Święto Kawalerii Polskiej ustanowiono na dzień 31 sierpnia. Tego dnia doszło do największej bitwy kawaleryjskiej w XX wieku. Starły się w niej wojska wchodzące w skład 3. Armii gen. Władysława Sikorskiego i rosyjskiej 1. Armii Konnej Siemiona Budionnego. Główny udział ze strony polskiej miała 1. Dywizja Jazdy dowodzona przez pułkownika Juliusza Rómmla.

21 sierpnia 1. Armia Konna przekroczyła Bug pod Sokalem. Forpoczty bolszewickie obeszły twierdzę Zamość, kierując się na Krasnystaw, ale główne siły Budionnego rozpoczęły oblężenie miasta. Wobec zagrożenia wyodrębniono Grupę Pościgową pod dowództwem gen. ppor. Stanisława Hallera, tj. 13. DP oraz 1. DJ, w skład której weszły: 6 Brygada Jazdy – płka Konstantego Plisowskiego, składająca się z: 1. Pułku Ułanów Krechowieckich – płka Sergiusza Zahorskiego; 12. Pułku Ułanów Podolskich –  rtm. Tadeusza Komorowskiego; 14. Pułku Ułanów Jazłowieckich – kpt. art. Michała Beliny-Prażmowskiego oraz 7. Brygada Jazdy – płka Henryka Brzozowskiego, w składzie: 2. Pułk Szwoleżerów Rokitniańskich – mjra Rudolfa Ruppa; 8. Pułk Ułanów Księcia J. Poniatowskiego – rtm. Kornela Krzeczunowicza i 9. Pułk Ułanów Małopolskich mjra Stefana Dembińskiego. Pułki jazdy wspierał ogniem kombinowany dywizjon artylerii konnej: baterie 1. dak, 3. dak, 6. dak – mjra Leona Hózmana.

30 sierpnia oddziały 13. DP podeszły pod Zamość uderzając na jedną z kolumn 1. Armii Konnej. Zagrożeni Rosjanie wycofali się za Huczwę. 1. DJ, uderzyła na Cześniki. Przegrupowani  Rosjanie zaatakowali w pasie działania 7. BJ (liczyła tylko 930 kawalerzystów i 30 cekaemów). W ten sposób rozpoczęła się bitwa pod Komarowem. Artyleria rosyjska rozpoczęła ostrzał Komarowa. Zmagania toczyły się o wzgórze 255 w Wolicy Śniatyckiej.

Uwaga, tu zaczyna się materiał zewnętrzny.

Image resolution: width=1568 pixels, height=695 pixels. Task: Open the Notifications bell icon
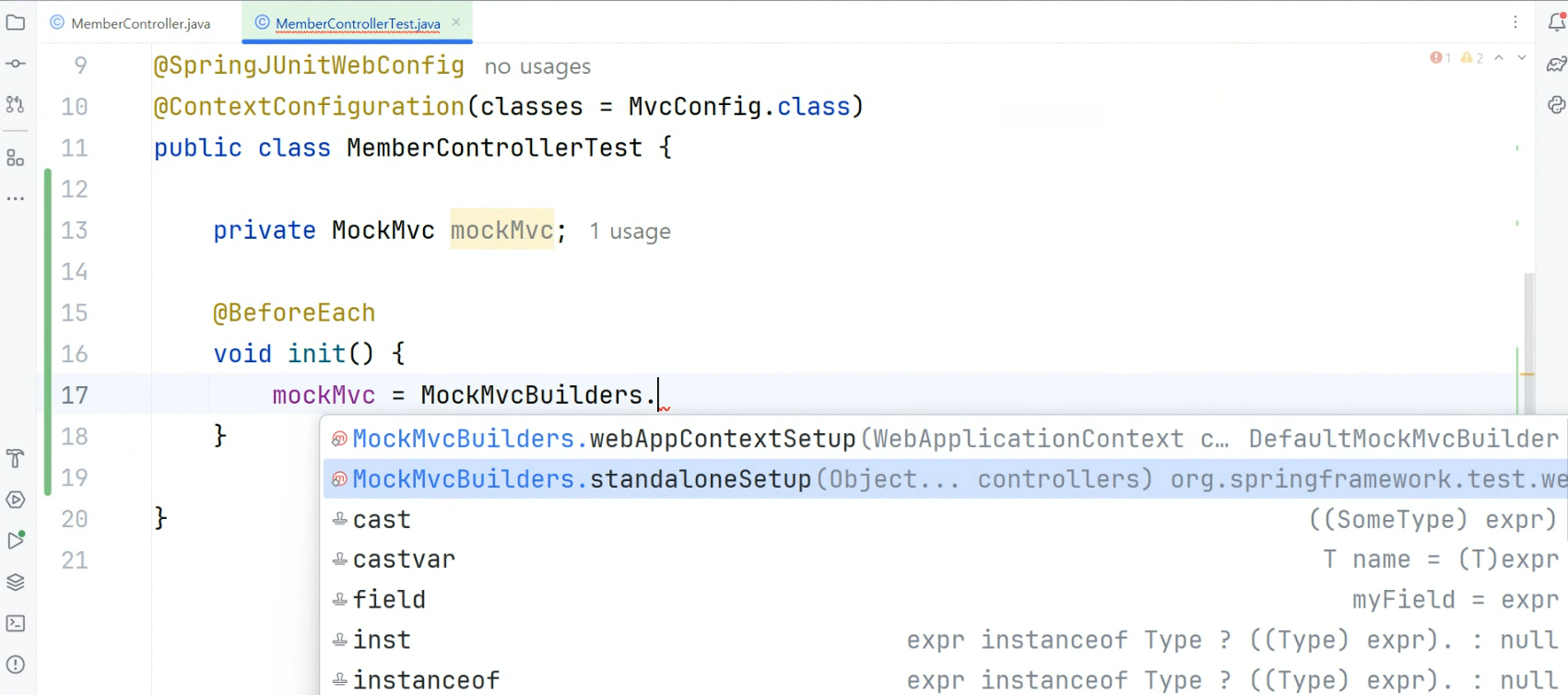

Do pola bitwy zbliżała się 6. BJ. płka K. Plisowskiego. Okazję do wspólnego kontruderzenia wykorzystał dowódca 1. DJ., wydając rozkaz do szarży. (…) serce zabiło z radości! Z tyłu wyłania się rozwinięty w ławę pułk Krechowiecki, (…) Za nim widać żółte linie ułanów Jałowieckich. (…) Jak na kiwnięcie różdżki czarodziejskiej, z prawej strony ukazują się ławy 12 pułku ułanów, prowadzonych przez rotmistrza Komorowskiego i przedłużają skrzydło Krechowiaków. W kilkadziesiąt sekund cały obraz bitwy zmienił się zupełnie. Budiennowcy zmykają rąbani i kłuci przez Krechowiaków i Czternastkę, całe przedpole wraz z zasłaniającym horyzont wzgórzem 255 przechodzi w nasze ręce.

Zwycięskie zmagania pod Komarowem zostały okupione stratą 300 poległych i rannych kawalerzystów oraz 500 koni.